現状分析も、目標同様に定量・定性両面で捉えます。

定量面で現状が分析できると、目標とのギャップが定量的に把握でき、ギャップをどの程度
埋める必要があるのかの程度が分かります。

また定性面での現状分析をすると、定性的な目標とのギャップが分かり、現状の不足加減、
悪さ加減というのがよく分かります。

その上で、次に③解決策を検討します。
解決策案は、このギャップが埋められるようなものを考えなければなりません。

通常、皆さんに解決策案を考えてもらうと、自分が思いつくものを挙げますが、
果たしてそれだけでギャップが埋められるかというとはなはだ疑問なことが多くあります。
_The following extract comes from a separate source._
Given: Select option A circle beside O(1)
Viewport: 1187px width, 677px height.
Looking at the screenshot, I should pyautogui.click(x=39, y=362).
このため、目標と現状とのギャップを明らかにした上で、それを埋められるような解決策
を考える必要があるのです。

それには、自分だけで考えるのではなく、関係者といっしょになって、どうやったら
ギャップが埋められるかをいろいろな観点から検討してみるといいでしょう。

ビジョン達成型課題へのアプローチ方法で重要なのは、前回と今回でお話した発想の順番と、
定量・定性両面での検討ということなのです。

ビジョン達成型課題へのアプローチ方法は、英語ではバックキャスティング型発想と
いいます。未来から現在へ引き戻してくることからこの名前が付きました。